* _Source document_

=== Begin Enclosure ===

Stephen Burt identifies a new current in poetry:
[Nearly Baroque] poetry seeks the opposite of simplicity, preferring the elaborate, the contrived, taking toward sound play and simile the attitude of King Lear: “O, reason not the need!” But it can seem just simple enough in its goals. The 21st-century poets of the nearly Baroque want art that puts excess, invention, and ornament first. It is art that cannot be reduced to its own explanation, that shows off its material textures, its artificiality, its descent from prior art, its location in history. These poets want an art that can always give, or could always show, more.
Burt names the movement after Angie Estes, who wrote in a poem titled Sans Serif, “It’s the opposite of / Baroque, so I want / none of it.” He elaborates:
Again Estes summons the Baroque by name, in a poem entitled Ars Poetica:
I once dreamed a word entirely
Baroque: a serpentine line of letters leaning
with the flourish of each touching the shoulder
of another so that one breath at the word’s
beginning made them all collapse.

=== End Enclosure ===

[Stored data entries]

=== Begin Enclosure ===

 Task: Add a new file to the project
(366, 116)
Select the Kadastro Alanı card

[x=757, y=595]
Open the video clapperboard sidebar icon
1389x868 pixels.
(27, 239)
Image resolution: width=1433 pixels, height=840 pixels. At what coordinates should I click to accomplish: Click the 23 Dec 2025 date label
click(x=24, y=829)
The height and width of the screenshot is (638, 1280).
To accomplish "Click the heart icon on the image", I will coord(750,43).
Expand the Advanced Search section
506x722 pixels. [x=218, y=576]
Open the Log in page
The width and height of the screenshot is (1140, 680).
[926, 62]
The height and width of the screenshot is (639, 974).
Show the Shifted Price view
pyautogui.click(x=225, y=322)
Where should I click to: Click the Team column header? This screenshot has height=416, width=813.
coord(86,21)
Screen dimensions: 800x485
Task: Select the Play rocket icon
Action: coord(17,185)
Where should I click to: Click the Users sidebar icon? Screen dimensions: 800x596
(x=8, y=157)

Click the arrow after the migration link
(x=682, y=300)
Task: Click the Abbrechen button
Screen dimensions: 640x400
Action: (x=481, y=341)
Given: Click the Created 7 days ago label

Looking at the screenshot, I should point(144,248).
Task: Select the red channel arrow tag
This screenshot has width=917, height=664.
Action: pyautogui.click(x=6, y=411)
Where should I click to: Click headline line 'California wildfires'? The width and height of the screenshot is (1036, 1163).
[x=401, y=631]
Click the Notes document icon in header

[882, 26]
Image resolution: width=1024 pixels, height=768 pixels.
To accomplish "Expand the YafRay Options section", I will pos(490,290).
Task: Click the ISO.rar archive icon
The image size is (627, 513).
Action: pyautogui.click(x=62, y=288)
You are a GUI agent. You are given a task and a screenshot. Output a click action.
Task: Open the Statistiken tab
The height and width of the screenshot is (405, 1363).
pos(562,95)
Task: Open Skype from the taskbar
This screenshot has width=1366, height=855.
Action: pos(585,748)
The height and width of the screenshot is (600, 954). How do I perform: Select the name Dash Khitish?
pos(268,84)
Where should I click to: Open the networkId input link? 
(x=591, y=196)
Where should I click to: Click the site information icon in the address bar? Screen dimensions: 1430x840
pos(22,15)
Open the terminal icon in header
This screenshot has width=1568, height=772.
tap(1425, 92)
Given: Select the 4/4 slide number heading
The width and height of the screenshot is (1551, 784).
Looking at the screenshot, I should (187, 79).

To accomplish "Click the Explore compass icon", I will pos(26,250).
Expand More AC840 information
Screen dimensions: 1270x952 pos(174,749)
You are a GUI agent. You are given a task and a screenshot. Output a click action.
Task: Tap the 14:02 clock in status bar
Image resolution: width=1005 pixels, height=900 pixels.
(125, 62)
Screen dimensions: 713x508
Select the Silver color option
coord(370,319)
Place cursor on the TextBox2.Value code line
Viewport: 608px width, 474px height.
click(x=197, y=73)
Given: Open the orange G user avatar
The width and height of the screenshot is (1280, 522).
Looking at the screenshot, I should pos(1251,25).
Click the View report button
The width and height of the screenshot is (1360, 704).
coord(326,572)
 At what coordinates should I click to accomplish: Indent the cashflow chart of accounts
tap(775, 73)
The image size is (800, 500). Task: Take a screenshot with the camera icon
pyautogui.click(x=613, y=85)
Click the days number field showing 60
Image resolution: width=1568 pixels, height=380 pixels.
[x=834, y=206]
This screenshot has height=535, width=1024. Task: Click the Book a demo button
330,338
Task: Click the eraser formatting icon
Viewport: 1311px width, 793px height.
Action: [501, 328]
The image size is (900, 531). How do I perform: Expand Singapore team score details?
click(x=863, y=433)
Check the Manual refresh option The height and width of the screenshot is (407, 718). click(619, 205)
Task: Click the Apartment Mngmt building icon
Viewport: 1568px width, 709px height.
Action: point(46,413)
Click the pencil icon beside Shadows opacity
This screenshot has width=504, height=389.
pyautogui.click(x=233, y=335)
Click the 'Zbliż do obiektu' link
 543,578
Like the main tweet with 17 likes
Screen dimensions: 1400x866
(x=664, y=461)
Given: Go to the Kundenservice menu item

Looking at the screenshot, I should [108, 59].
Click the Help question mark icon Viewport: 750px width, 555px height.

=== End Enclosure ===

* _Work instructions_
(1) Reproduce the passage on nearly Baroque poetry, starting with "Burt names the" and going on through "them all collapse.".
(2) Proceed with the passage on nearly Baroque poetry by continuing it from its last line.

* _Solved tasks_
(1)
Burt names the movement after Angie Estes, who wrote in a poem titled Sans Serif, “It’s the opposite of / Baroque, so I want / none of it.” He elaborates:
Again Estes summons the Baroque by name, in a poem entitled Ars Poetica:
I once dreamed a word entirely
Baroque: a serpentine line of letters leaning
with the flourish of each touching the shoulder
of another so that one breath at the word’s
beginning made them all collapse.

(2)
This word could stand for any of Estes’s poems. In them, as in much Baroque and rococo art, motion is life: nothing will stand still, and nothing stands up on its own. … Estes’s imagined motions, the serpentine curves of her irregular lines, take her not only from artwork to artwork but also from place to place, stitching together in her imagination, within a single poem, “the chasm of the Siq, the city of Petra / carved in its side” in present-day Jordan, “the unclaimed / cremated remains of those known as / the incurably insane at Oregon State Hospital,” and “the lapis lazuli seas of Hokusai seen / from outer space.”